The <OntologyEntries_assnlist> element  

The <OntologyEntries_assnlist> contains <OntologyEntry> elements. This is an optional element. Ontology Entries are reserved for annotations that come from a controlled set of vocabulary terms. Since ontology annotations are less common than database references, this element is absent for many Probe Sets.

The following example includes entries for many ontology types. Most Probe Sets have fewer ontology entries than this example, and some have none at all. Note that there can be multiple entries for any category.
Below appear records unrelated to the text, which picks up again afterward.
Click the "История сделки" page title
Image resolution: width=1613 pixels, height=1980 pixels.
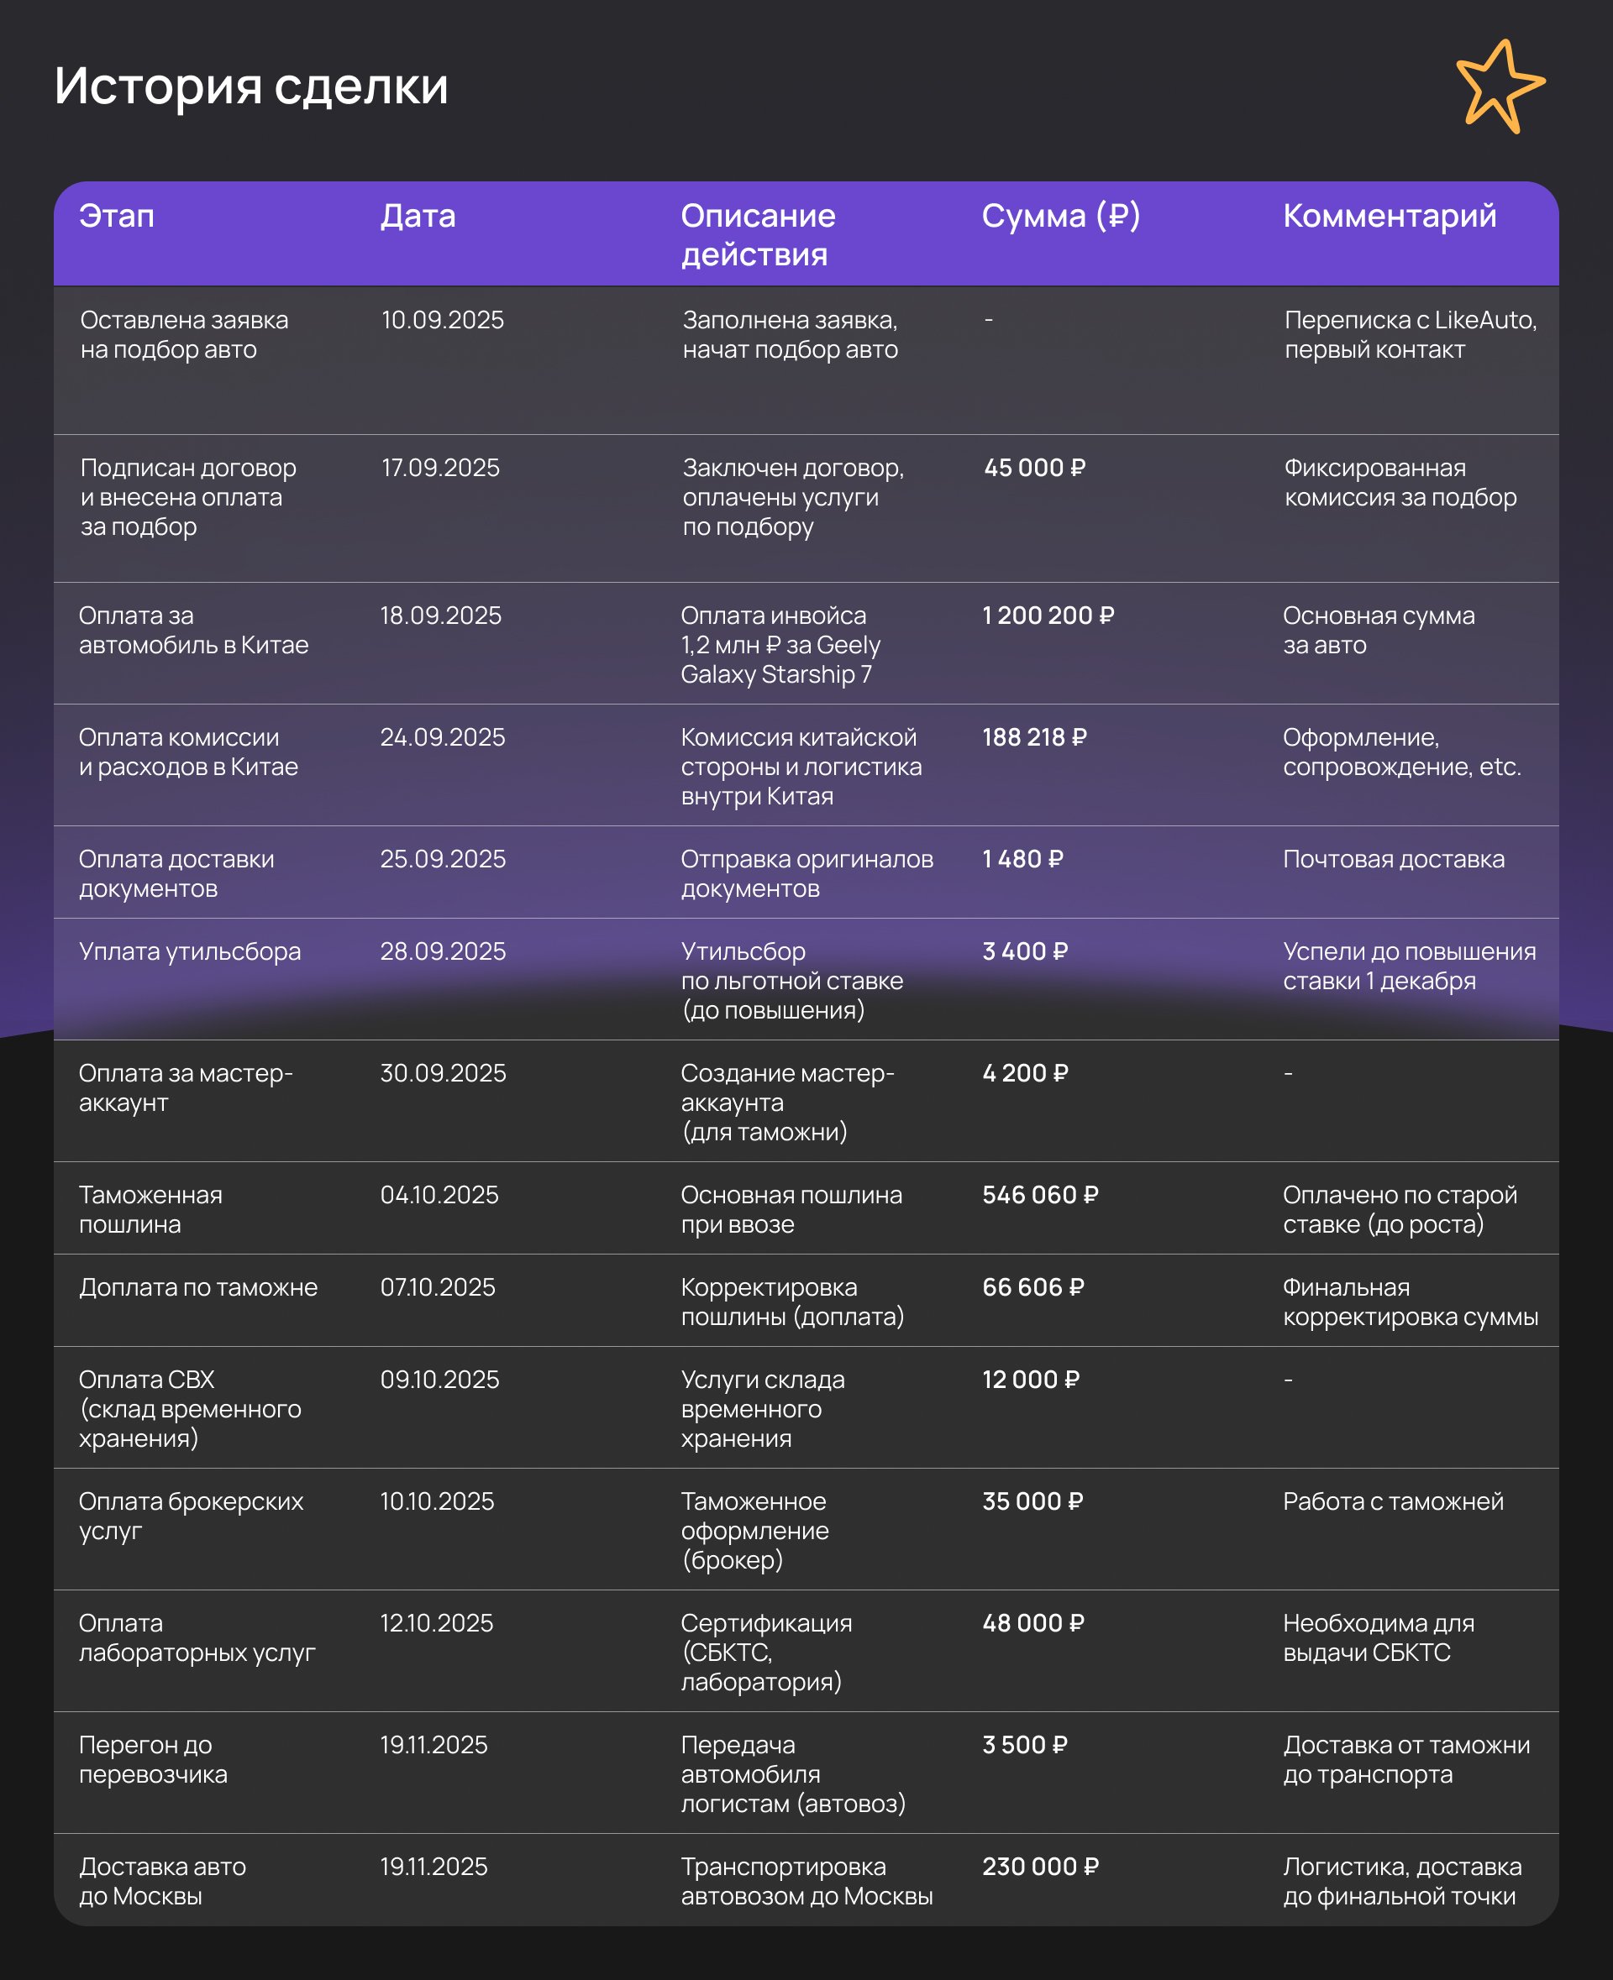point(251,85)
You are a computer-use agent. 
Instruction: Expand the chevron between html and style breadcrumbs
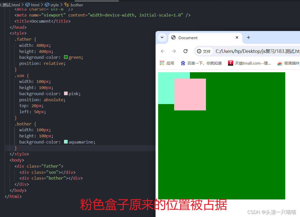pos(41,5)
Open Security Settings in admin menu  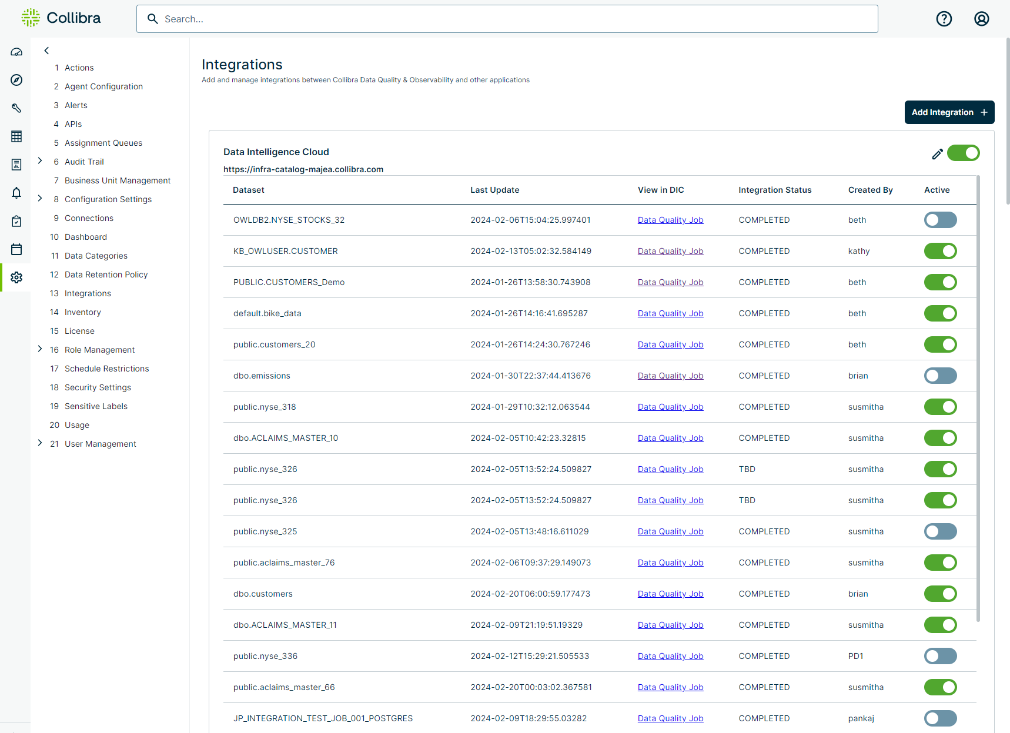(x=98, y=387)

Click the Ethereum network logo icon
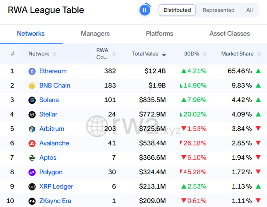(x=32, y=71)
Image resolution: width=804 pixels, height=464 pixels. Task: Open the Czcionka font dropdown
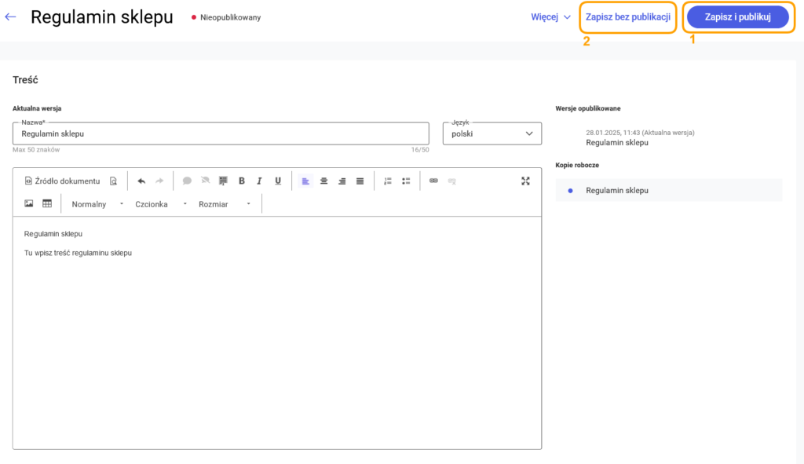point(161,204)
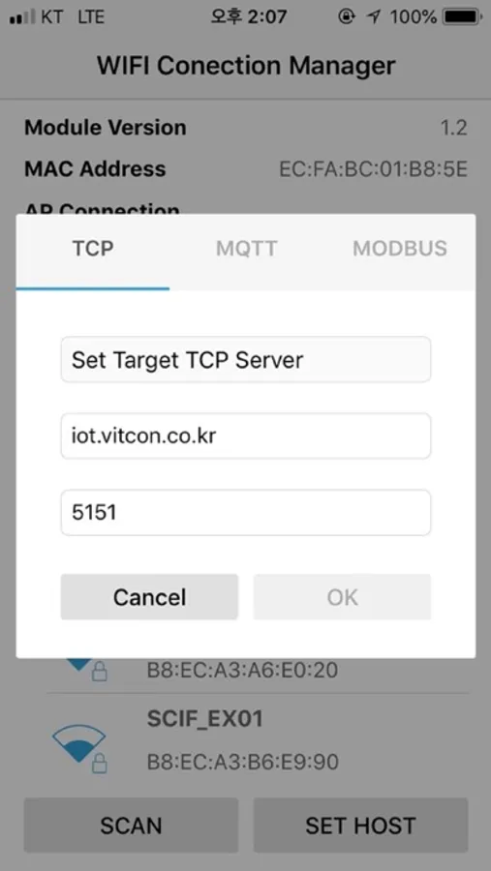
Task: Confirm with the OK button
Action: point(342,597)
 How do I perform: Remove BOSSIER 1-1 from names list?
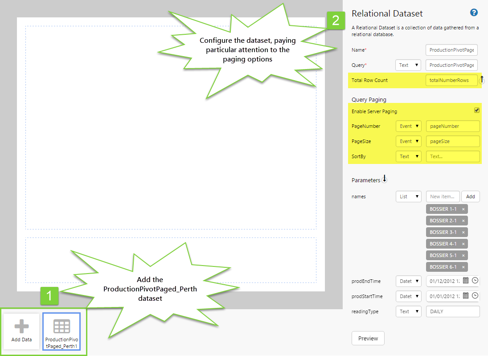[463, 209]
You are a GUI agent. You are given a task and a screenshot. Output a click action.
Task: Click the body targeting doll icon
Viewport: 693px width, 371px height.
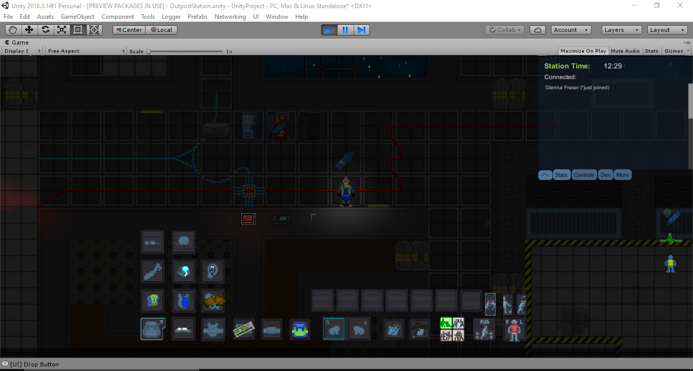coord(514,329)
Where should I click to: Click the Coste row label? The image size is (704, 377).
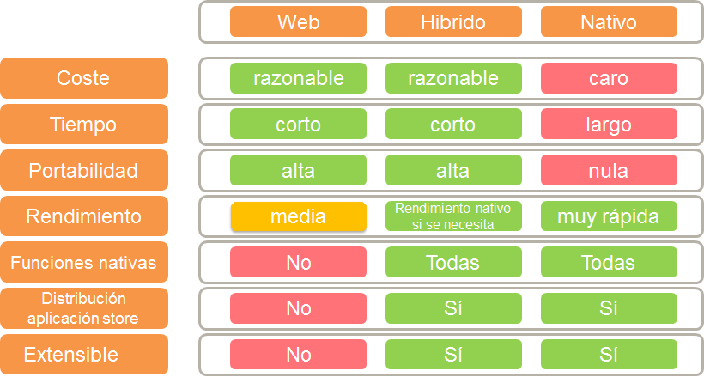pyautogui.click(x=83, y=78)
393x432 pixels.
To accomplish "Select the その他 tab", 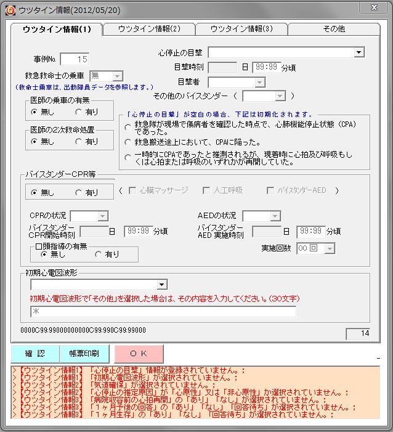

<OntologyEntries_assnlist>
  <OntologyEntry category="GO:Biological_Process" 
    value="GO:6412" 
    description="protein biosynthesis (not recorded)"/>
  <OntologyEntry category="GO:Cellular_Component" 
    value="GO:5625" 
    description="soluble fraction (predicted/computed)"/>
  <OntologyEntry category="GO:Cellular_Component" 
    value="GO:5737" 
    description="cytoplasm (predicted/computed)"/>
  <OntologyEntry category="GO:Molecular_Function" 
    value="GO:4816" 
    description="asparagine--tRNA ligase 
    (experimental evidence)"/>
  <OntologyEntry category="Pathway:GenMapp" 
    value="Alanine-Aspartate Metabolism"/>
  <OntologyEntry category="Pathway:GenMapp" 
    value="Protein Folding-Secretion"/>
  <OntologyEntry category="Pathway:KEGG" 
    value="Alanine and aspartate metabolism"/>
  <OntologyEntry category="Pathway:KEGG" 
    value="Aminoacyl-tRNA biosynthesis"/>
</OntologyEntries_assnlist>

KEGG pathway annotations are unique in that they can be annotated either as Ontology Entries or Database Entries. Since each method has advantages and disadvantages, we currently make use of both. (Database Entries can hold URLs, but are not designed to include descriptions. Ontology Entries contain descriptions, but not accession numbers or URLs.) The two KEGG pathways for the example Probe Set above are also annotated in the following way:

<DatabaseEntry accession="MAP00252">
  <Database_assnref>
    <Database_ref identifier="DB:kegg"/>
  </Database_assnref>
</DatabaseEntry>
<DatabaseEntry accession="MAP00970">
  <Database_assnref>
    <Database_ref identifier="DB:kegg"/>
  </Database_assnref>
</DatabaseEntry>

The <PolymerType_assn> element  

This required element has the following invariant form for all Probe Sets in all of our expression arrays:

<PolymerType_assn>
  <OntologyEntry category="polymertype" value="RNA"/>
</PolymerType_assn>

The <Type_assn> element  

This required element has the following form for all Probe Sets in all of our expression arrays:

<Type_assn>
  <OntologyEntry category="biosequence:type" value="mRNA"/>
</Type_assn>
The value attribute may be "consensus mRNA", "exemplar mRNA", or simply "mRNA".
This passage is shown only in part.